The issue before the court is whether the marital settlement agreement and parenting plans should now be modified to specify a time sharing arrangement for the two parties. Florida courts have consistently applied the “substantial change” test to such modification questions. In this case, it may seem that the grounds for modification are weak, as the child growing out of infancy is the primary change. However, the court does not have to apply the “substantial change” test to the instant case. The court should first consider the purpose and the spirit of the law. In 2015, the Fourth District Court of Appeals relied upon the intent of the substantial change test in deciding whether to apply it to the parties in Chamberlain v. Eisinger. Demonstrating to the court that there has been a sufficient substantial change in circumstances places an “extraordinary burden” on the parties seeking to modify the custody order. This high burden is intended to preclude parties to a dissolution from continually disrupting the lives of children by initiating repeated custody disputes. While there is certainly a high burden, it “should not preclude legitimate review in the best interest of the child where there have been significant changes effecting the well being of the child, especially when the change of circumstances has occurred over a substantial period of time.”

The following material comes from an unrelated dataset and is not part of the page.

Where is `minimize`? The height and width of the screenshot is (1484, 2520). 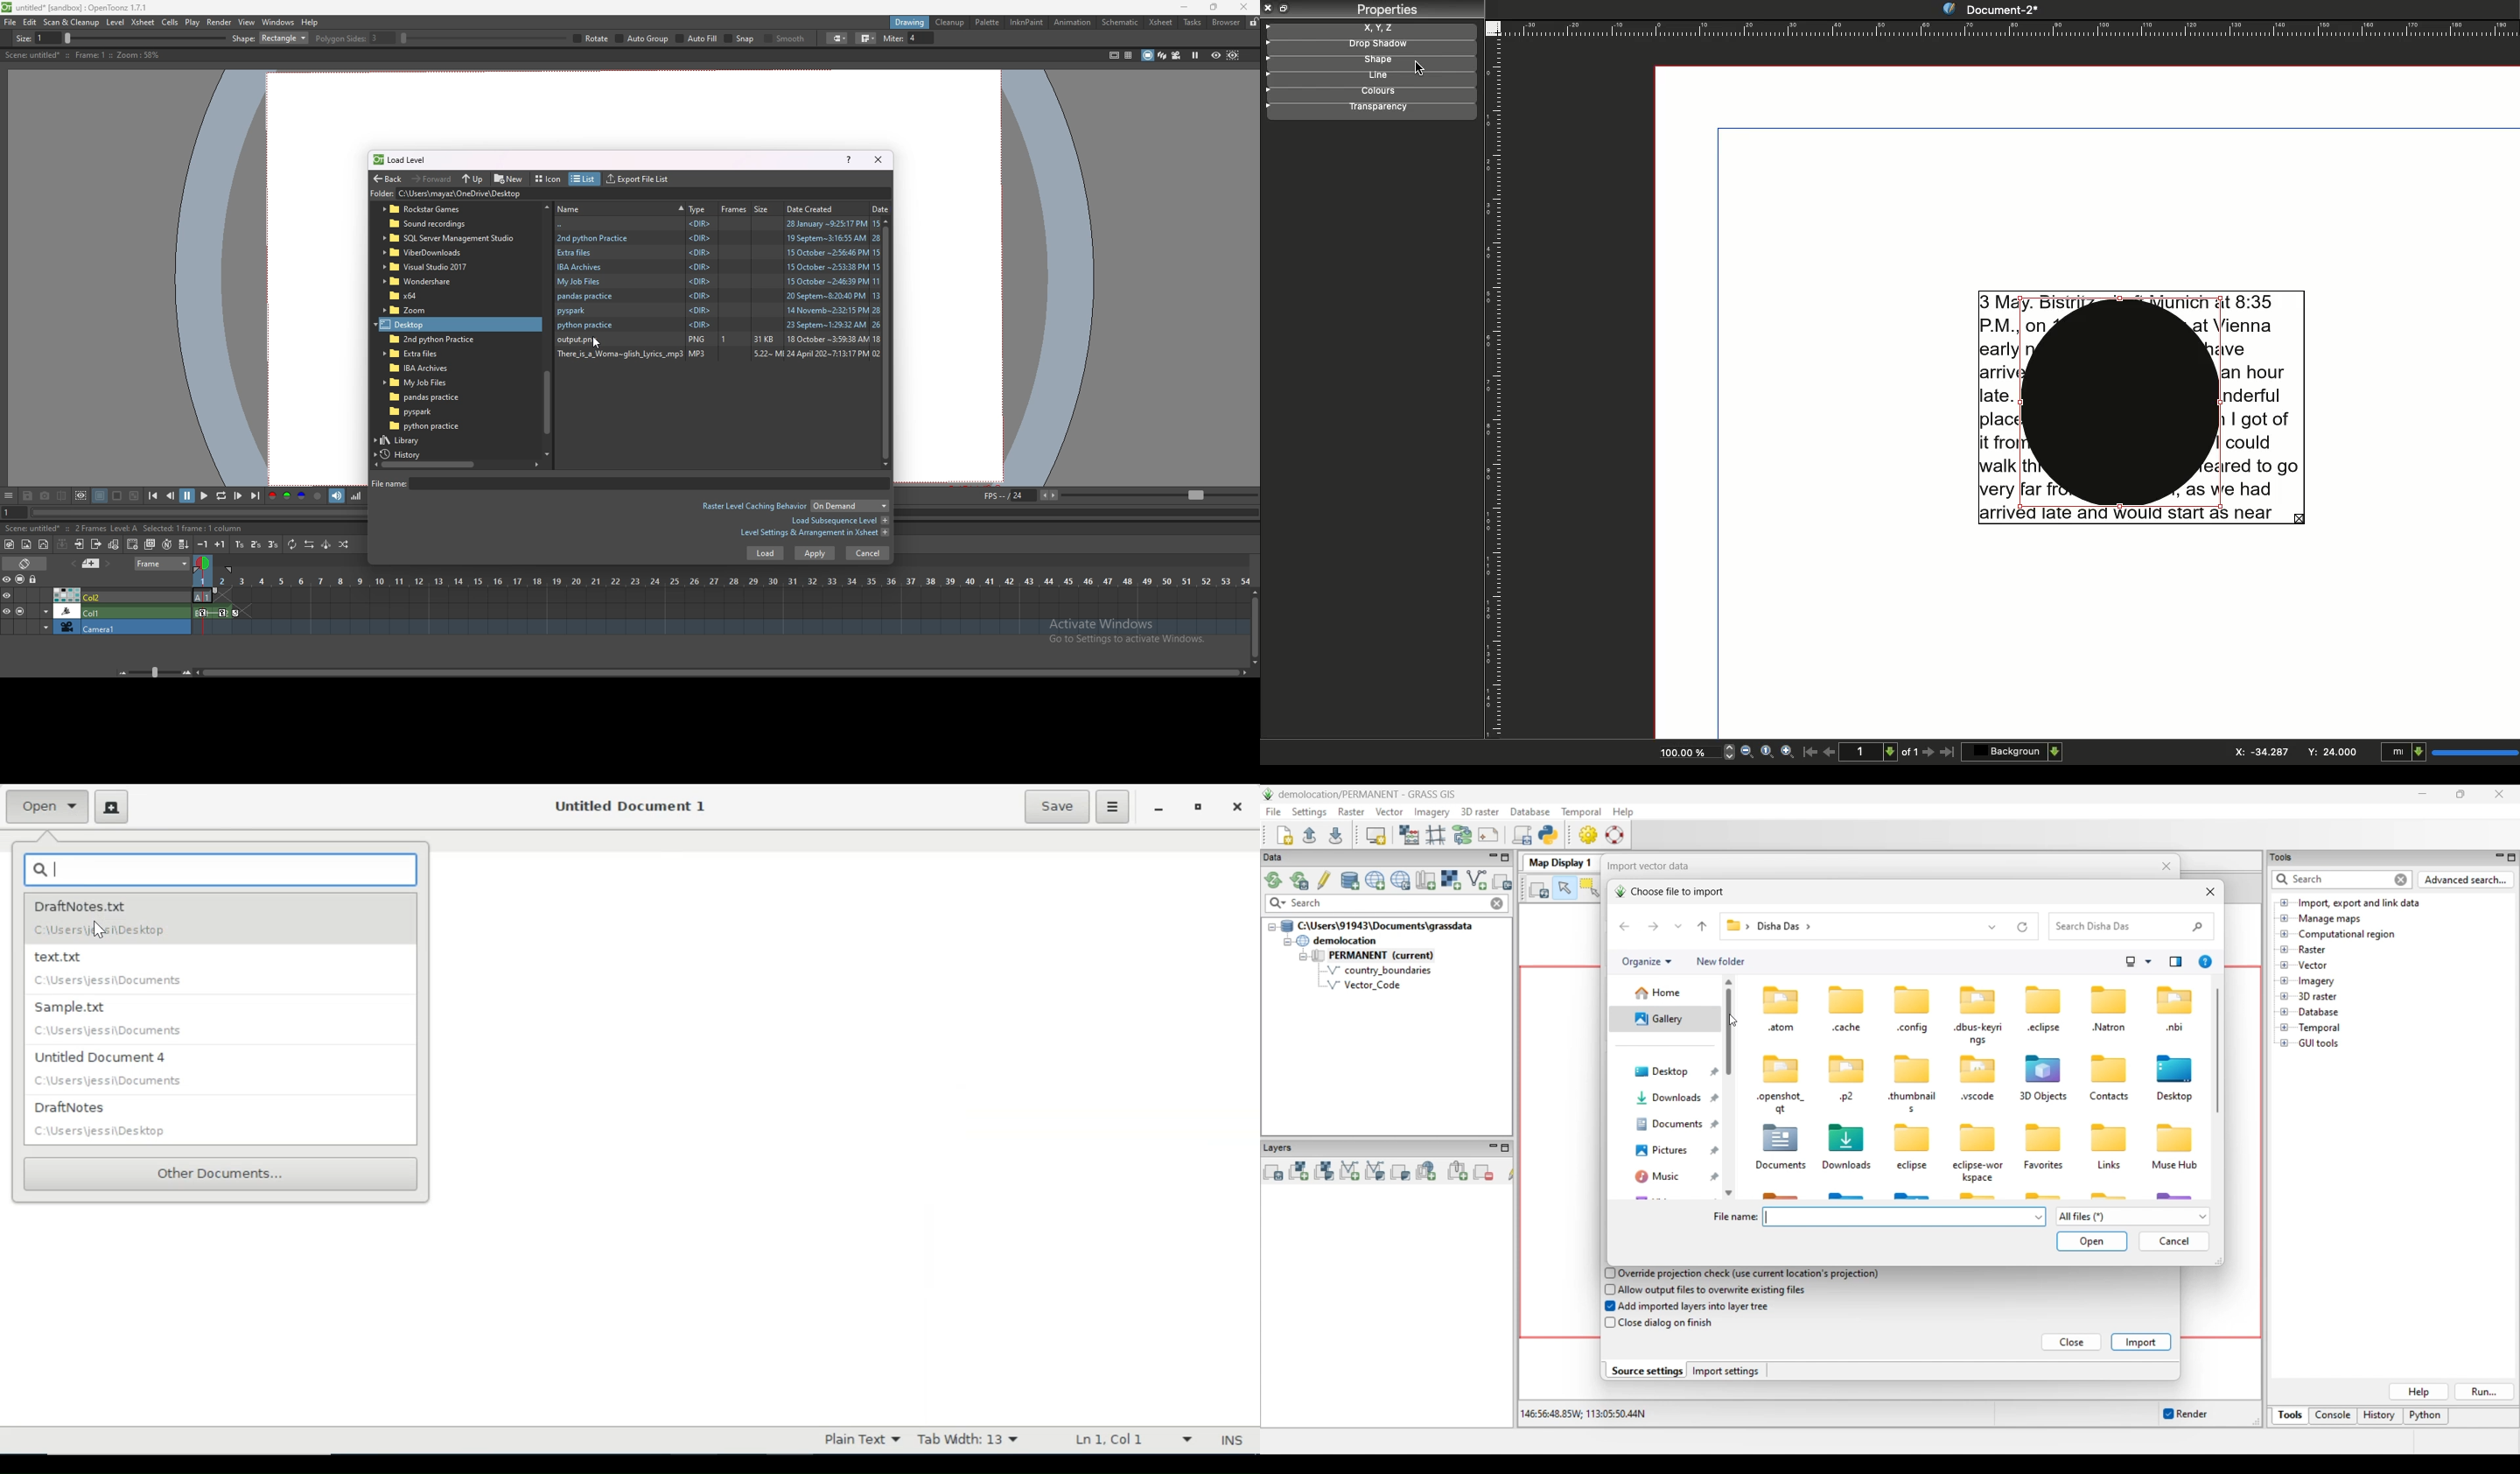
minimize is located at coordinates (1185, 7).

In the instant case, the parties have not “continually disrupted” the child’s life with ongoing litigation. The former husband is only now initiating legal action after nine years of former wife employing tactics to prevent him from exercising his “liberal visitation.” Given the circumstances in this case it is in the best interest of the child to have a regular schedule of time sharing with both parents.

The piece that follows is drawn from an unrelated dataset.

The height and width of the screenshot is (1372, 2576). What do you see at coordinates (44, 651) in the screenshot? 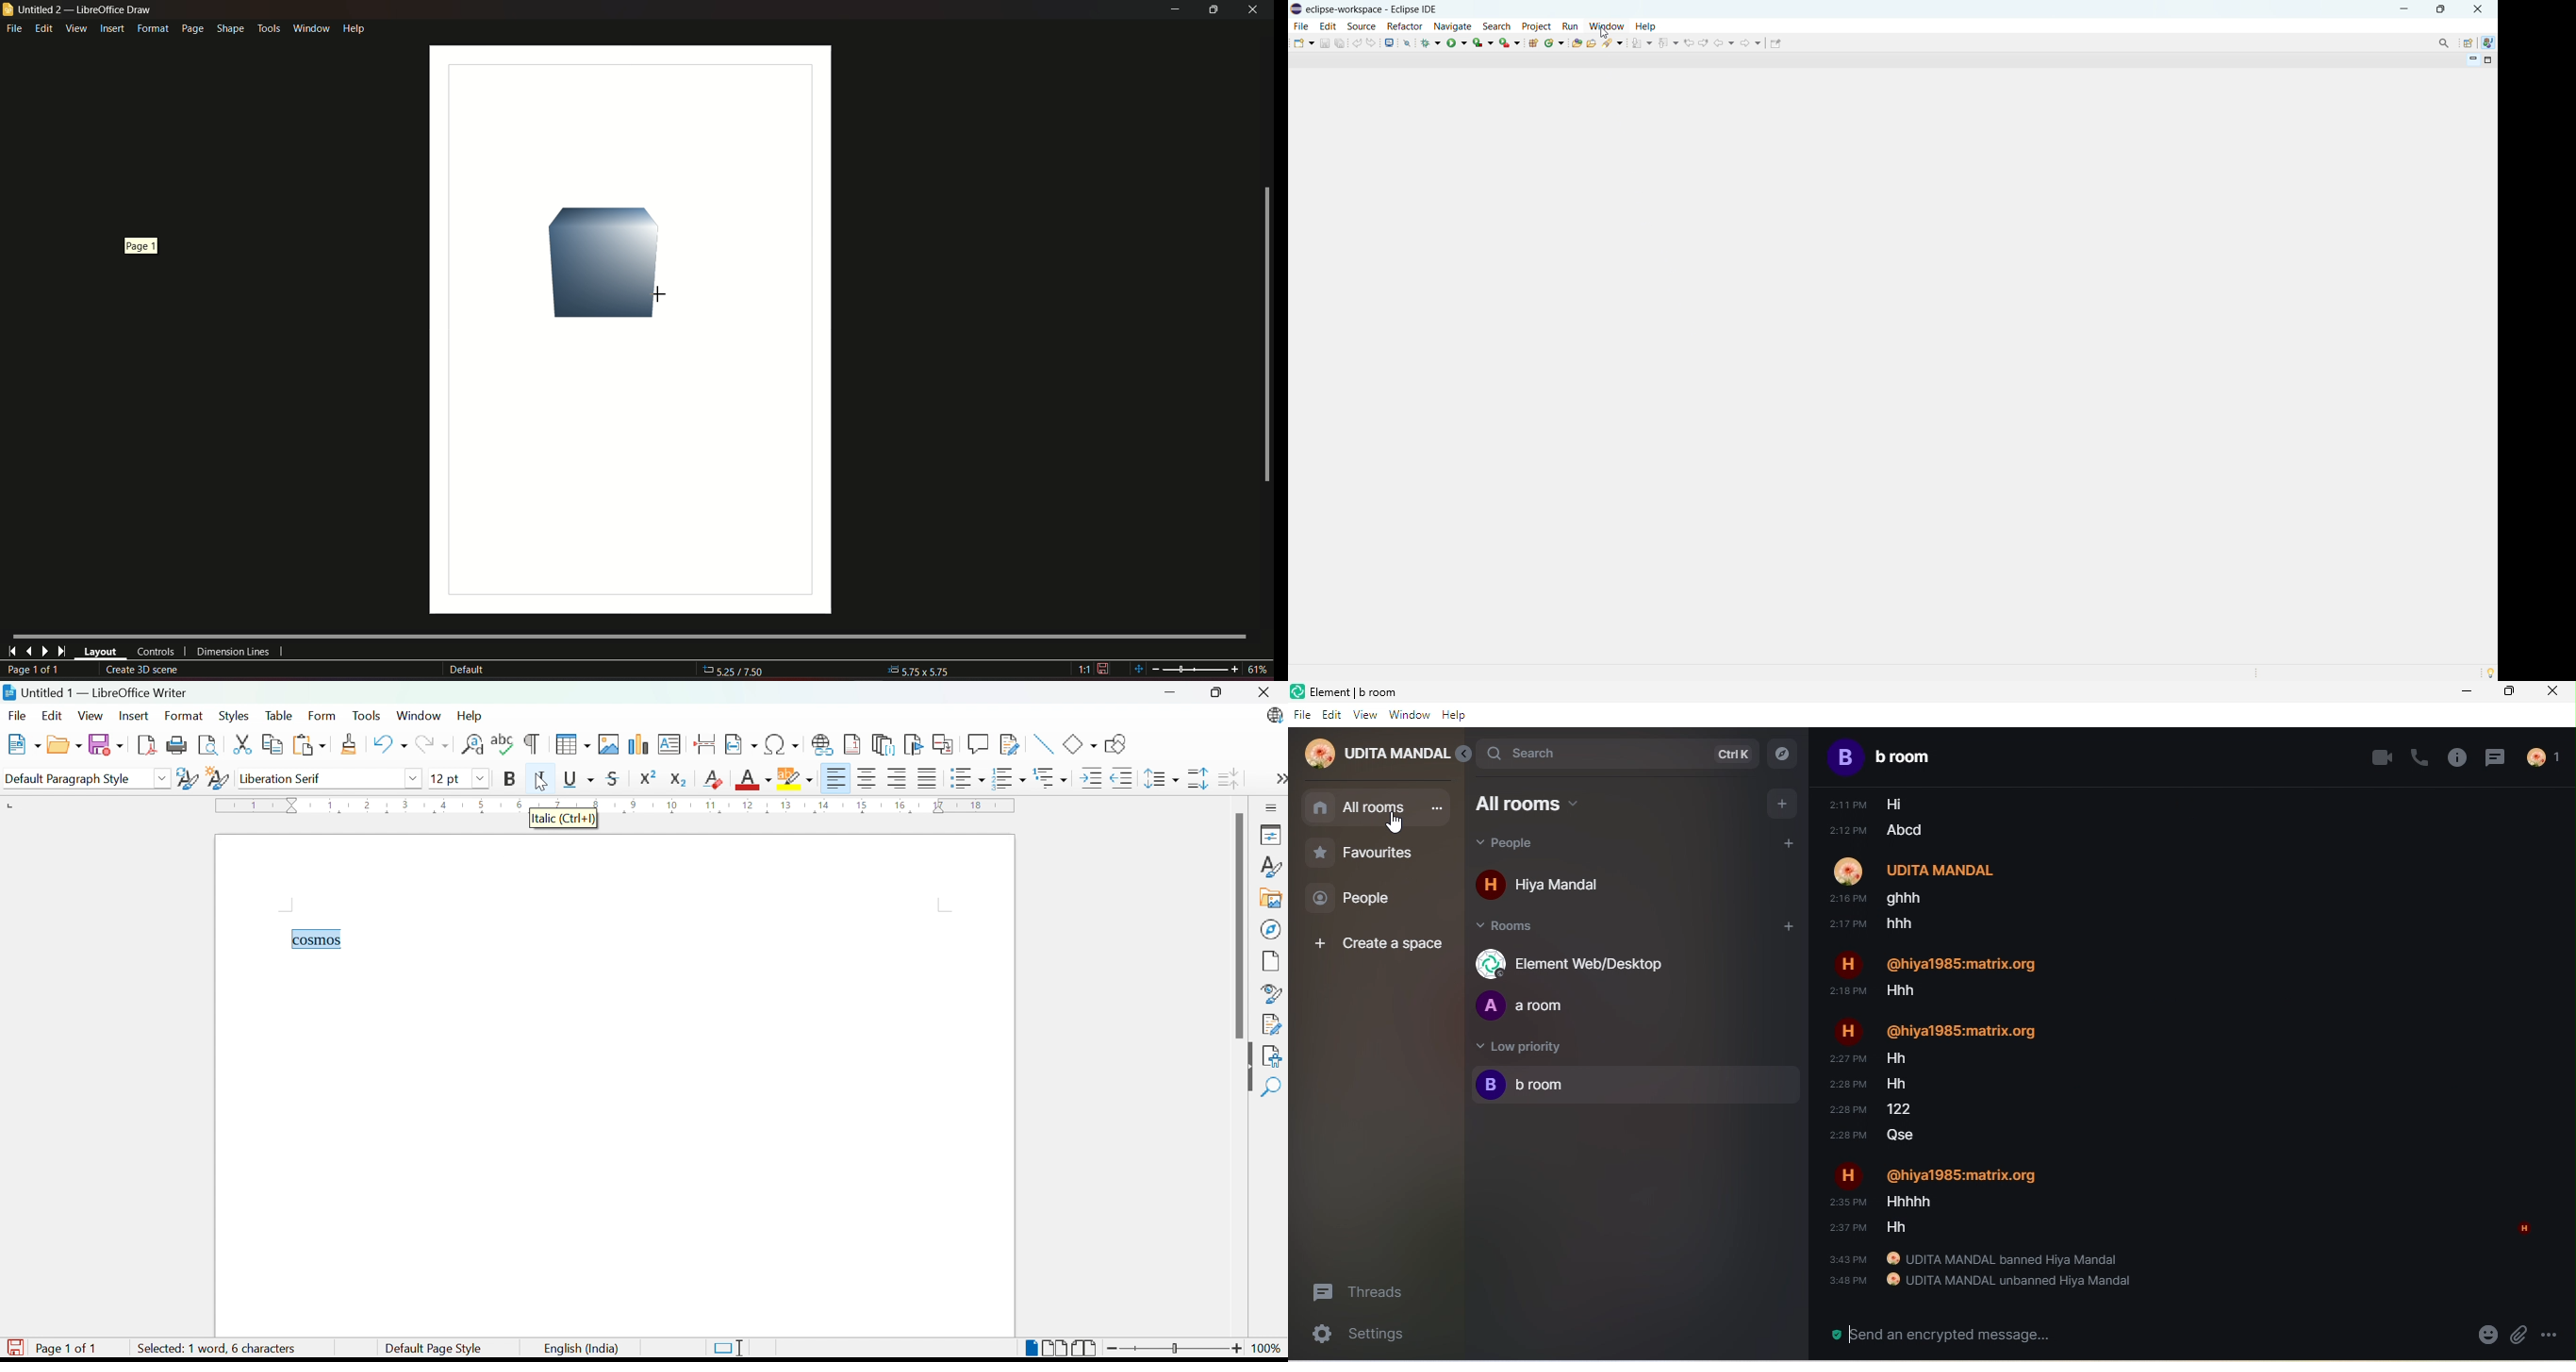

In the alternative, if the court disagrees or does not consider nine years to be a substantial period of time, “the first prong of the two-part substantial change test for modification of child custody can alternatively be met by demonstrating material facts concerning the welfare of the child that the court did not know at the time the decree was entered.” The marital settlement agreement/parenting plan in this case is far too vague, and lacks vital details which are necessary to assist the parties co-parent for the next 18 years. It is unreasonable to believe the parties could have created an 18-year parenting plan when they had only been parents for two months. While the agreement is lacking, the intent of the parties to share parental responsibility is very apparent. To hold them to this agreement without allowing for modification, would only be denying him equitable relief, it denies him a constitutional right to parent.
The Florida Supreme Court has held that, “it is well settled that a parent has a legal right to enjoy the custody and companionship of her or his minor children, unless clear and convincing evidence shows that such custody will be detrimental to the child’s welfare.”
The right of the natural parent is also recognized by the United States Supreme Court, which has stated that a parent’s desire for and right to the companionship, care, custody, and management of his or her children is an important interest that “undeniably warrants deference and, absent a powerful countervailing interest, protection.” Former husband in this case, did not enter into an agreement to give away this sacred right. It is clear from the language of the agreement that he was going to be a part of the child’s life from afar, as the parties agreed the child could be raise in New York. However, it is also clear that he wanted to be an active and involved parent. A substantial amount of time has passed since the agreement was entered, however, this child has at least nine years of minority remaining.
Denying this family the opportunity to create a unique, specific parenting plan that fits their needs is not abiding by the spirit of Florida law. In creating the presumption for shared parental responsibility and creating time sharing laws, the legislature has tried to encourage positive co-parenting in dissolution cases. Strictly applying the “substantial change” test without considering the best interest of this child which have considerably changed in the nine years since the agreement was entered could not achieve justice. Such an interpretation of the law only denies this young child a real relationship with his father, based on an agreement which clearly indicates no one intended to be final. Based on the law outlined above and these circumstances, the court should modify the marital settlement agreement.